Rawal note: Police unsure how to deal with Qadri following Lahore incident

Published June 21, 2014
Policemen arrest a follower of Tahirul Qadri during a protest in Lahore on June 17, 2014.— AFP/File photo
Policemen arrest a follower of Tahirul Qadri during a protest in Lahore on June 17, 2014.— AFP/File photo

Tuesday’s senseless bloodshed in Lahore suddenly sent the political temperature in the country soaring and people are wondering what to expect on June 23 – sense or more senselessness – when Dr Tahirul Qadri, chief of Pakistan Awami Tehrik (PAT), arrives from Canada to launch his anti-government campaign.

Though the rulers of Punjab immediately distanced themselves from the brutal police crackdown on PAT workers in Lahore and took some actions to calm down the situation, they are yet to tell the Rawalpindi police how to deal with the potentially explosive situation that many in the force think awaits them on the arrival of the PAT chief.

Dr Qadri, whose Emirates Flight EK-612 is scheduled to land at the Benazir Bhutto International Airport at 7:30am on Monday June 23, has already rejected the judicial probe and other actions of the Punjab government as symbolic and designed to contain the political damage the police brutality has caused to the ruling Pakistan Muslim League-Nawaz (PML-N).

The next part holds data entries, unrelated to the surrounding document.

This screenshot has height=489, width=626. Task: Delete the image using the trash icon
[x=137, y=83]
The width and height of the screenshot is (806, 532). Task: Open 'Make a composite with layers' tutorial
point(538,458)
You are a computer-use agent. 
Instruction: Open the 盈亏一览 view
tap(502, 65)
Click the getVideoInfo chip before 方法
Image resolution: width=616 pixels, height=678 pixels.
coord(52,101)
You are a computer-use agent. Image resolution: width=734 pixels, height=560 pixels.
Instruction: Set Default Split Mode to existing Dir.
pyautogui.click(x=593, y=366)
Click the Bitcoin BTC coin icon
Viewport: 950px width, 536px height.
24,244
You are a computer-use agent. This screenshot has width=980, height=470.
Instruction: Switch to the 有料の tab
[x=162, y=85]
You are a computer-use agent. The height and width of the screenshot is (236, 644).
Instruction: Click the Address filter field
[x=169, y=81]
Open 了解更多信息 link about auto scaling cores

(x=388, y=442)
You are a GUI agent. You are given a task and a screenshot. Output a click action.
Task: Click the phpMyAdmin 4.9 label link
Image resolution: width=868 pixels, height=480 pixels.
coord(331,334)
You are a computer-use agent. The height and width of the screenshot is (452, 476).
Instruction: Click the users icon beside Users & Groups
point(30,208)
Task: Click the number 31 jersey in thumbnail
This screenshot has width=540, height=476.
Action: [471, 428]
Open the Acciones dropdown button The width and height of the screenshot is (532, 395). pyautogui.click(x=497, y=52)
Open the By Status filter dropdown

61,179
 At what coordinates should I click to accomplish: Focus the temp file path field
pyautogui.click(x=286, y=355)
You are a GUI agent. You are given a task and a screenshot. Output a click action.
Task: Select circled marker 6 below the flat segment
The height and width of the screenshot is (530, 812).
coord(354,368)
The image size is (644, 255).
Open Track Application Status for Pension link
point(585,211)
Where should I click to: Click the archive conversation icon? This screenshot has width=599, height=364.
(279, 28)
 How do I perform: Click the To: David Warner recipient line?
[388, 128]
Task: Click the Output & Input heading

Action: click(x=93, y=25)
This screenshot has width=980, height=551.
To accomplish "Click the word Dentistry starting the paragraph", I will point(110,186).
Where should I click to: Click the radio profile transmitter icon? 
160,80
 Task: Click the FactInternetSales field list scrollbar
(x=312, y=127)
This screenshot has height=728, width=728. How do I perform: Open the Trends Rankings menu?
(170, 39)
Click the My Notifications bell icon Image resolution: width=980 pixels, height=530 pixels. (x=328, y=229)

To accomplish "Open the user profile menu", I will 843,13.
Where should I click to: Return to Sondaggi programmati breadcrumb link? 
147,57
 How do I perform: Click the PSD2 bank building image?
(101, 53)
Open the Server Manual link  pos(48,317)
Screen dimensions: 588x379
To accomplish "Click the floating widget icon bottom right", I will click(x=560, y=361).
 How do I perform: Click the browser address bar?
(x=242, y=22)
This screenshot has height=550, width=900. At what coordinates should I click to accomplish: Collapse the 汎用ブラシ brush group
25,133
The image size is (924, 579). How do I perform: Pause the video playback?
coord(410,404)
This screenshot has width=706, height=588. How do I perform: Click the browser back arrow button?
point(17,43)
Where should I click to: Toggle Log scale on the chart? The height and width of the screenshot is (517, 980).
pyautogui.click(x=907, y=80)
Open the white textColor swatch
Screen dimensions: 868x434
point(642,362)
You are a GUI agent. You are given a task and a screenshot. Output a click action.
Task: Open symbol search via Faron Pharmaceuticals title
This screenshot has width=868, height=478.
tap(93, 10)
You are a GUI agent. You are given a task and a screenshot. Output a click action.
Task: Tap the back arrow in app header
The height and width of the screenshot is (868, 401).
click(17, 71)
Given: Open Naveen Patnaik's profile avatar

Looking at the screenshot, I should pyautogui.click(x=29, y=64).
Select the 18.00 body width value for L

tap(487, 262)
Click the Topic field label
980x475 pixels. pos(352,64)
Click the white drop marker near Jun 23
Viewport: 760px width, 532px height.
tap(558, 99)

Intelligence agencies have reportedly suggested to the government to let the opposition stage peaceful protests and avoid violent political confrontations. The resignation of Rana Sanaullah from the Punjab cabinet shows the top PML-N leadership is willing to rein in its hawks.

Still the onslaughts planned by Dr Qadri’s PAT, Imran Khan’s Pakistan Tehrik-e-Insaf and Sheikh Rashid’s Awami Muslim League during the sizzling summer loom as fearsome.

“Tuesday’s police action in Model Town (Lahore) will be remebered as ‘Operation Nonsense’, and will not go without divine retribution,” said a high-ranking police officer who has served in Islamabad, Rawalpindi and with UN peace missions abroad and is currently posted in Lahore.

“How our police system deteriorated so much without a civil war,” he wondered, and appeared to reply himself by adding “I am ashamed as a police officer that my colleagues are in such a mad ‘compliance mode’.”

In his opinion, “it is time to decide to make police independent, accountable and professionally competent”.

Meanwhile his colleagues in Rawalpindi had other pressing thoughts on their minds.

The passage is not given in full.